>>>>

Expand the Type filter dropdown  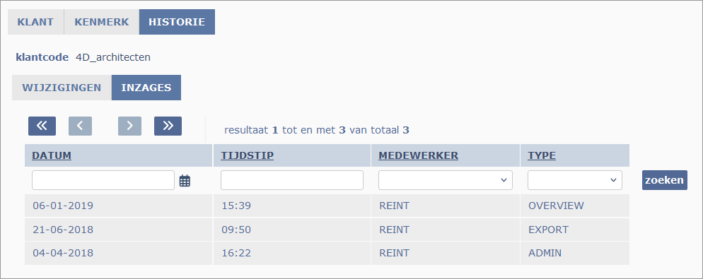575,180
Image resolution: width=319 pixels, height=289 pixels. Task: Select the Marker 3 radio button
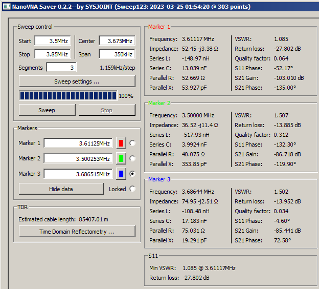point(133,174)
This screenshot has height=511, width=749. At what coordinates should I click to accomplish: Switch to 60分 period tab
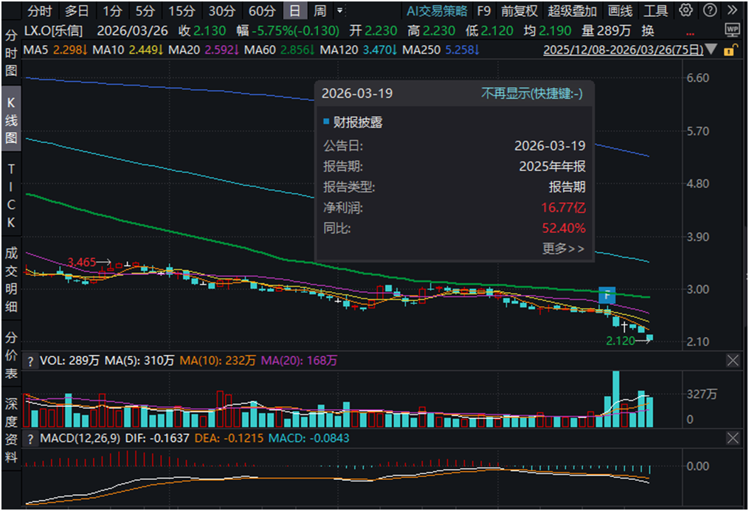point(261,10)
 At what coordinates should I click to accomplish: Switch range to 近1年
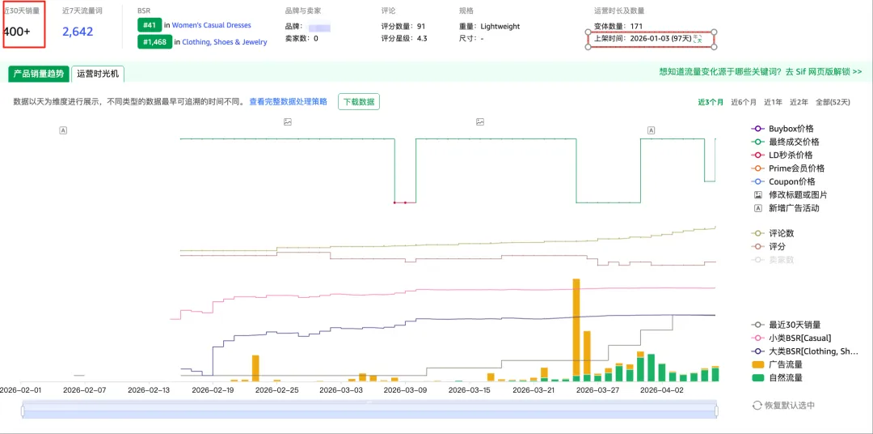coord(773,102)
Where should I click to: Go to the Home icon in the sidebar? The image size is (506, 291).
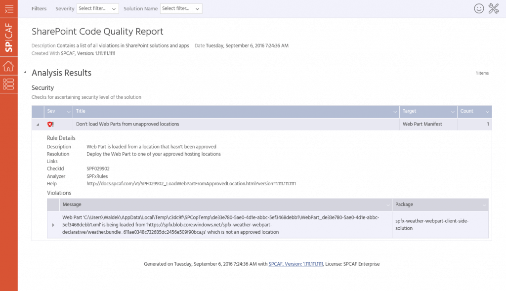pyautogui.click(x=9, y=66)
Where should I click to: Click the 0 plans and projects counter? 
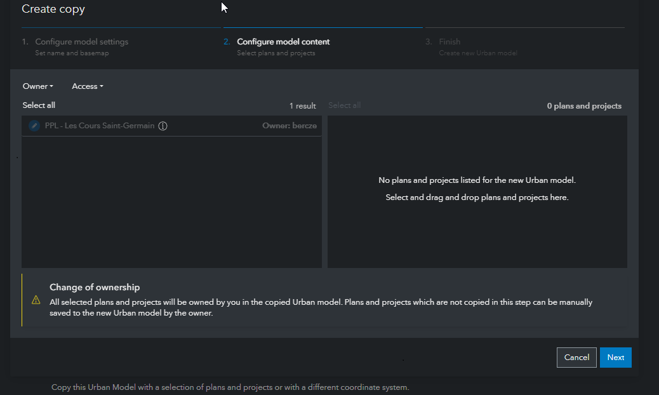tap(583, 105)
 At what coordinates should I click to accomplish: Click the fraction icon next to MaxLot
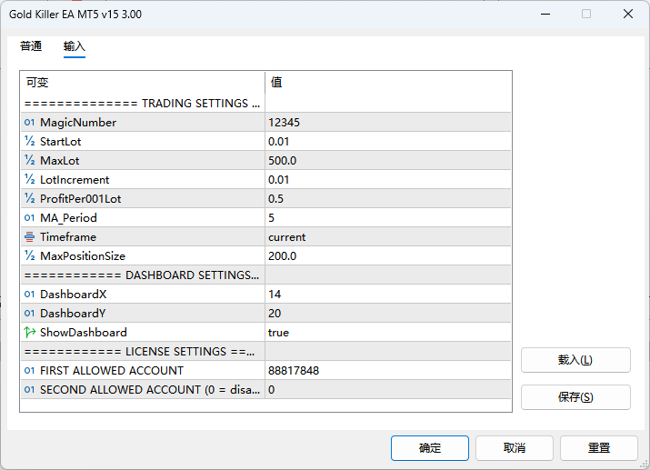[29, 161]
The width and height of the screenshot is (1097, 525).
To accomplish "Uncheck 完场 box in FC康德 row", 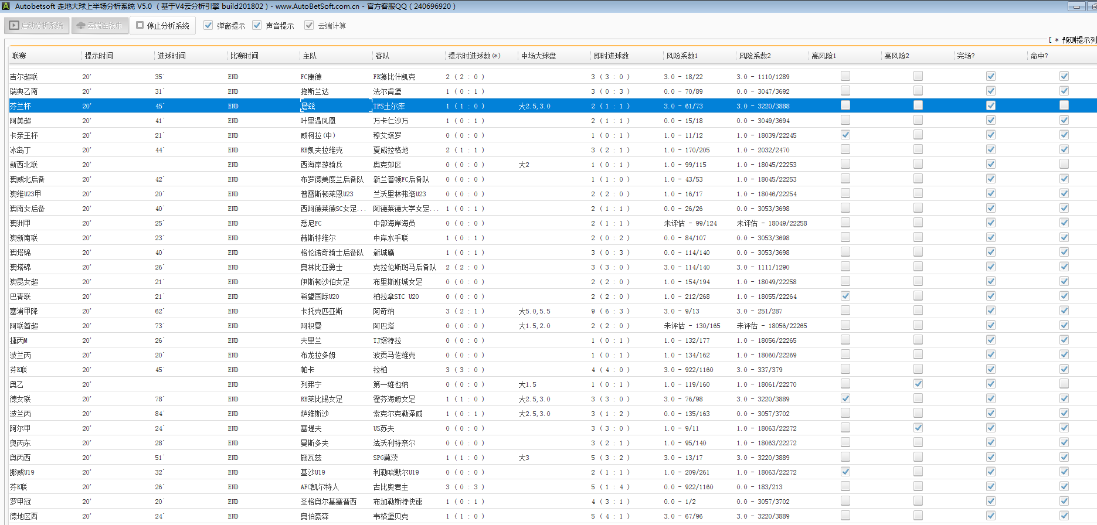I will 990,76.
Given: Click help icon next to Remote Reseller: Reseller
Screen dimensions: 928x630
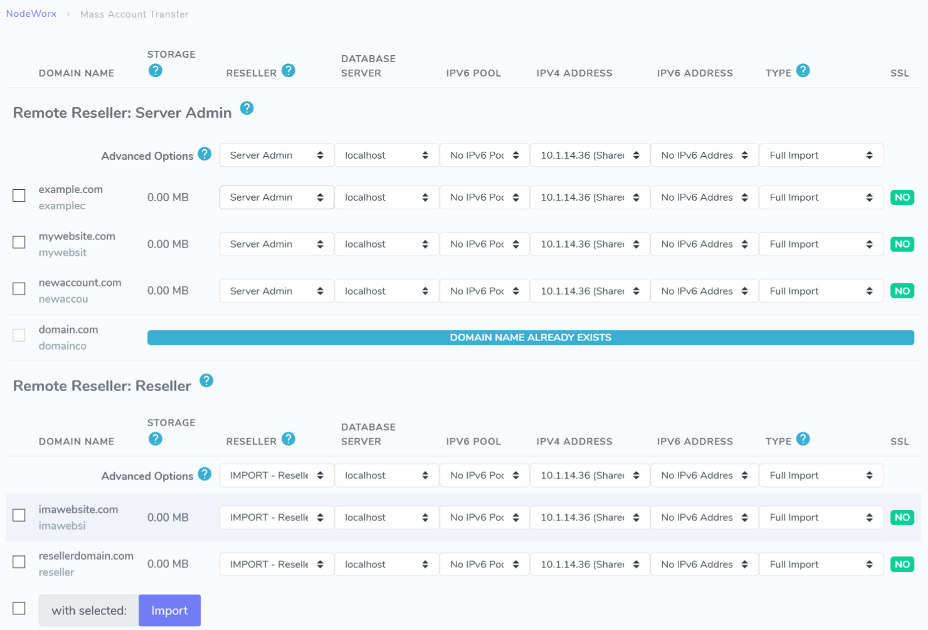Looking at the screenshot, I should tap(206, 381).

<<<<

● Task requirements
In the records above, find the line with "Where should I click to: Go" and the line with "The width and", then restate word for word only those two lines and all lines between, omitting pictures.

● Answer box
Where should I click to: Go to the Home icon in the sidebar? The image size is (506, 291).
pyautogui.click(x=9, y=66)
Where should I click to: Click the 0 plans and projects counter? 
tap(583, 105)
 At what coordinates should I click to accomplish: Click the fraction icon next to MaxLot
[29, 161]
The width and height of the screenshot is (1097, 525).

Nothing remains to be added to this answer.